__Task to carry out__:
Each line from the one containing "Image resolution: width=1313" to the last line of the listing below must be reproduced exactly, and nothing more.
::::::
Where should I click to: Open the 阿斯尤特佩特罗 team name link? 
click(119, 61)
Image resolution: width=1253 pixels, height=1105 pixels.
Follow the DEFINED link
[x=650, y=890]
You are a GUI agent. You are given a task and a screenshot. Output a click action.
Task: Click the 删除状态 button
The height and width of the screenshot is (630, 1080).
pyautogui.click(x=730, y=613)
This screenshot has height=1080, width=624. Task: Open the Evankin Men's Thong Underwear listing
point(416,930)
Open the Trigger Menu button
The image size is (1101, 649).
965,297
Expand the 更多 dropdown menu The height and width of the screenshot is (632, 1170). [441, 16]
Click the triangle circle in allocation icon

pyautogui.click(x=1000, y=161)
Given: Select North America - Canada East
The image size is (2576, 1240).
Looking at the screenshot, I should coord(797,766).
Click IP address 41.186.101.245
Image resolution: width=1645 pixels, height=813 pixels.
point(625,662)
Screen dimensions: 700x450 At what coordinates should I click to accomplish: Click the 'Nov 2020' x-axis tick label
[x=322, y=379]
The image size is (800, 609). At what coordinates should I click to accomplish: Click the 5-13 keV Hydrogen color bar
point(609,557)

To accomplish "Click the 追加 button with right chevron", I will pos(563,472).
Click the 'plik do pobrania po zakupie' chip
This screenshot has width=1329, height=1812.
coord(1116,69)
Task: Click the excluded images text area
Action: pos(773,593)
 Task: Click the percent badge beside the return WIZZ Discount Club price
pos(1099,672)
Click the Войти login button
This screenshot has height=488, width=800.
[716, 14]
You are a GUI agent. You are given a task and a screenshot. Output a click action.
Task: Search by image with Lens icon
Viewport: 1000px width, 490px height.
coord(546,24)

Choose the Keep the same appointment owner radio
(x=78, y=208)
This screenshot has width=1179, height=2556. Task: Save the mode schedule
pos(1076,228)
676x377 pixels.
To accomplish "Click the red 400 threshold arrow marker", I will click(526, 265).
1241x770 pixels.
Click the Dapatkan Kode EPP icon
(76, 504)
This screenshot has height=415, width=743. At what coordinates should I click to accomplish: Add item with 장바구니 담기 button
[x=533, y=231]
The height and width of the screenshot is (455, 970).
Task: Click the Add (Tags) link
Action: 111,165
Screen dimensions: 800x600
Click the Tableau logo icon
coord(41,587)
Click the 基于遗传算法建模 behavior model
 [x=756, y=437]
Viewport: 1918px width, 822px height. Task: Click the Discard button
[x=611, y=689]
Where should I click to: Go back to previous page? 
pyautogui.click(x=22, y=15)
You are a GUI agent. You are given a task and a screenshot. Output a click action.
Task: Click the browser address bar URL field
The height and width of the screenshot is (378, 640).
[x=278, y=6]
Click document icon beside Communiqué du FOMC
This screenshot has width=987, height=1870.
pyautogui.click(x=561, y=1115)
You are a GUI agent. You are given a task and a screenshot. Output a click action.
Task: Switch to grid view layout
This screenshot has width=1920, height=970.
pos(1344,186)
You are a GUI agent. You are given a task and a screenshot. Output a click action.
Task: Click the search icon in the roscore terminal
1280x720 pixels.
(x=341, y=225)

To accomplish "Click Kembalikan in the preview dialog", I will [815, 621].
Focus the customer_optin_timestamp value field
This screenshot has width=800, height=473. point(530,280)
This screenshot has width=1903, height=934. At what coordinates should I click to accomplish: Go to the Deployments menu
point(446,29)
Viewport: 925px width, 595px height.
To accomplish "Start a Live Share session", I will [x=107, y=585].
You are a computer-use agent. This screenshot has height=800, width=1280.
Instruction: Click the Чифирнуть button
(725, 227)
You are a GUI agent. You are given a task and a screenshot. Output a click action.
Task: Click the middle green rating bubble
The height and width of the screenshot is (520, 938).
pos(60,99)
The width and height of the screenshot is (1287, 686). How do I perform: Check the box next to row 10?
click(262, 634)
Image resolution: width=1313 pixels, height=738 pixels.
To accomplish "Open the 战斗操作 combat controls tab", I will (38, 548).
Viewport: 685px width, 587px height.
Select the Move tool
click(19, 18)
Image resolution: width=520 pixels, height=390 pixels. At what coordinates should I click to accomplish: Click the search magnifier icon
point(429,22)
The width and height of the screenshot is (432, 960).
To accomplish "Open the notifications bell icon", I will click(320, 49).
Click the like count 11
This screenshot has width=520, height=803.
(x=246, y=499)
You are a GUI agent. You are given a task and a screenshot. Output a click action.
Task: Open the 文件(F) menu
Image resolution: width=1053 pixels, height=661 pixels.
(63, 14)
::::::
__Response below__:
Image resolution: width=1313 pixels, height=738 pixels.
To accomplish "Open the 战斗操作 combat controls tab", I will (38, 548).
Viewport: 685px width, 587px height.
Select the Move tool
click(19, 18)
Image resolution: width=520 pixels, height=390 pixels. At what coordinates should I click to accomplish: Click the search magnifier icon
point(429,22)
The width and height of the screenshot is (432, 960).
To accomplish "Open the notifications bell icon", I will click(320, 49).
Click the like count 11
This screenshot has width=520, height=803.
(x=246, y=499)
You are a GUI agent. You are given a task and a screenshot. Output a click action.
Task: Open the 文件(F) menu
Image resolution: width=1053 pixels, height=661 pixels.
(63, 14)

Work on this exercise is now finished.